*REQUIRED ACTION:*
From the first line to the last, output the entries exactly.

*Stored data:*
****************
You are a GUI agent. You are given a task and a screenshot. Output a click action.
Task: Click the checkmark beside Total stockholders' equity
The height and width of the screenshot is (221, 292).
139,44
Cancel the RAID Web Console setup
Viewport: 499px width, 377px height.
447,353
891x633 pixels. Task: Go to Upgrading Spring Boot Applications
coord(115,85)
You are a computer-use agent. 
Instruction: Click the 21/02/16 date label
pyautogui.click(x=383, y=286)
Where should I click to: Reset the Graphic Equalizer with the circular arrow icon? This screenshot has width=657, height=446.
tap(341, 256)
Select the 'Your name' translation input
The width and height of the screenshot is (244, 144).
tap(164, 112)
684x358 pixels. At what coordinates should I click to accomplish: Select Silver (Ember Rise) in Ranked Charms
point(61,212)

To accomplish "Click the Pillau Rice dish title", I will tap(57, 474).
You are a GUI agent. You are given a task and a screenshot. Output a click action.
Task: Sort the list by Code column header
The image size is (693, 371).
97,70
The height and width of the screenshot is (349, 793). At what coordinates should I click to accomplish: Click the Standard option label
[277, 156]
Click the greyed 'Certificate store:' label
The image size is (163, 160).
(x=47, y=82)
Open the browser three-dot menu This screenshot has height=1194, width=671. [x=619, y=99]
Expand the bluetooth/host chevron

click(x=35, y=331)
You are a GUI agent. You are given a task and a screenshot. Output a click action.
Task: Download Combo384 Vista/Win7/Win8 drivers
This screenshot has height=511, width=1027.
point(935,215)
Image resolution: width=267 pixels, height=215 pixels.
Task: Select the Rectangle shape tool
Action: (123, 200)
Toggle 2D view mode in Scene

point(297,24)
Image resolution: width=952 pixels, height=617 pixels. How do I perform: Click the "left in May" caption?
****************
*COMPLETED TASK:*
You are a GUI agent. You are given a task and a screenshot. Output a click action.
Task: Click the checkmark beside Total stockholders' equity
The height and width of the screenshot is (221, 292).
139,44
Cancel the RAID Web Console setup
Viewport: 499px width, 377px height.
447,353
891x633 pixels. Task: Go to Upgrading Spring Boot Applications
coord(115,85)
You are a computer-use agent. 
Instruction: Click the 21/02/16 date label
pyautogui.click(x=383, y=286)
Where should I click to: Reset the Graphic Equalizer with the circular arrow icon? This screenshot has width=657, height=446.
tap(341, 256)
Select the 'Your name' translation input
The width and height of the screenshot is (244, 144).
tap(164, 112)
684x358 pixels. At what coordinates should I click to accomplish: Select Silver (Ember Rise) in Ranked Charms
point(61,212)

To accomplish "Click the Pillau Rice dish title", I will tap(57, 474).
You are a GUI agent. You are given a task and a screenshot. Output a click action.
Task: Sort the list by Code column header
The image size is (693, 371).
97,70
The height and width of the screenshot is (349, 793). At what coordinates should I click to accomplish: Click the Standard option label
[277, 156]
Click the greyed 'Certificate store:' label
The image size is (163, 160).
(x=47, y=82)
Open the browser three-dot menu This screenshot has height=1194, width=671. [x=619, y=99]
Expand the bluetooth/host chevron

click(x=35, y=331)
You are a GUI agent. You are given a task and a screenshot. Output a click action.
Task: Download Combo384 Vista/Win7/Win8 drivers
This screenshot has height=511, width=1027.
point(935,215)
Image resolution: width=267 pixels, height=215 pixels.
Task: Select the Rectangle shape tool
Action: (123, 200)
Toggle 2D view mode in Scene

point(297,24)
Image resolution: width=952 pixels, height=617 pixels. How do I perform: Click the "left in May" caption?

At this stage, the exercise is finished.